Authenticating with JumpCloud Protect
If your organization has enabled JumpCloud Protect for your account, and if you have enrolled your device, you will receive a push notification on your device when you attempt to log into a resource secured by your JumpCloud admin. If User Verification is set to required, the login request will not complete without it (Face ID, fingerprint, or passcode). Select Approve on your device to log into the resource. Select Deny on your device if you are not the one who requested the notification.
Resetting Your Password with JumpCloud Protect Push
To reset your password from the User Portal Login screen:
- Go to the JumpCloud User Portal: https://console.jumpcloud.com.
- Click Reset User Password.
- Enter your company email address and click Send Reset Request.
- Click the secure link that has been sent to the email address you entered.
- Enter your new password in both password fields and click Reset Password.
- Optional. If you only have one form of MFA enabled for your account, you will proceed to the next step. If you have multiple, select JumpCloud Protect Mobile Push.
- Click Send Password Reset Request to Mobile Device.
- On your device, approve the request.
Once you complete the authentication, your password will be reset and you’ll be able to log in.
Step-Up Authentication with JumpCloud Protect
You can use JumpCloud Protect as your Step-Up Authenticator as well. Step Up Authentication is required when you’ve logged into your User Portal and you need to access an application that requires an additional layer of security through a second authentication factor.
To log into an application that requires Step-Up Authentication:
- Log into your User Portal: http://console.jumpcloud.com.
- Click the application you wish to access.
- Select JumpCloud Protect from the list of available MFA options.
- When the request comes into your mobile device, approve the request.

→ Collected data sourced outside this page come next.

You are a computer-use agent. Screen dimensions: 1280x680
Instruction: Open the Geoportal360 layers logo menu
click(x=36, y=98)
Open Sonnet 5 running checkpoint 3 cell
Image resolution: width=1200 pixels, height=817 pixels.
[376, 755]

Note: Denying the request logs you out of your JumpCloud User Portal. This is to keep bad actors from accessing applications and data they shouldn’t be able to.

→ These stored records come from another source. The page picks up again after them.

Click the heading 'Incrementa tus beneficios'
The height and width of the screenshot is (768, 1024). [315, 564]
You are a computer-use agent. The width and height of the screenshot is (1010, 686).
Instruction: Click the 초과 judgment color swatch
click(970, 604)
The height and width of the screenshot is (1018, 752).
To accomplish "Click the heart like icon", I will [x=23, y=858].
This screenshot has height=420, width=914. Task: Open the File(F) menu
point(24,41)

Once you approve your request, you will have access to the application.
Using JumpCloud Protect’s TOTP for Other Applications
Note: JumpCloud Protect supports both Push MFA and TOTP MFA. However, you must enroll in each form separately.
When you open the JumpCloud Protect app, you see a list of the accounts you have set up for MFA. This list either shows the Verification Code for the account with a timer indicating when the code will expire, or the fact that the account is registered for Push MFA. See below:
Tapping on the code itself will copy the code to the device’s clipboard. Tapping anywhere else opens the Account Details screen.
“More” Screen
At the bottom of the JumpCloud Protect screen, there is a More button. Tapping it gives you two options:
- Settings: Displays the data collection options, display options, current JumpCloud Protect app version, and the Terms and Service/Privacy notice.
- Tap Settings > Privacy to display options for turning off Share Diagnostic Data and Share Usage Data. These options default to on.
- Tap Settings > Display to display options for Light Mode, Dark Mode, and System. Selecting System will match the display setting of the device.
- Help: Contains links to articles from JumpCloud’s online help.
Deleting an Account from JumpCloud Protect
If you no longer need one of the accounts you have set up with your JumpCloud Protect mobile app, you can delete it. To do so:
- Open the JumpCloud Protect mobile app on your device.
- Tap the name of the account you want to delete. This brings you to the Account Details screen.
- Tap Delete Account.
- Tap Delete in the window that appears.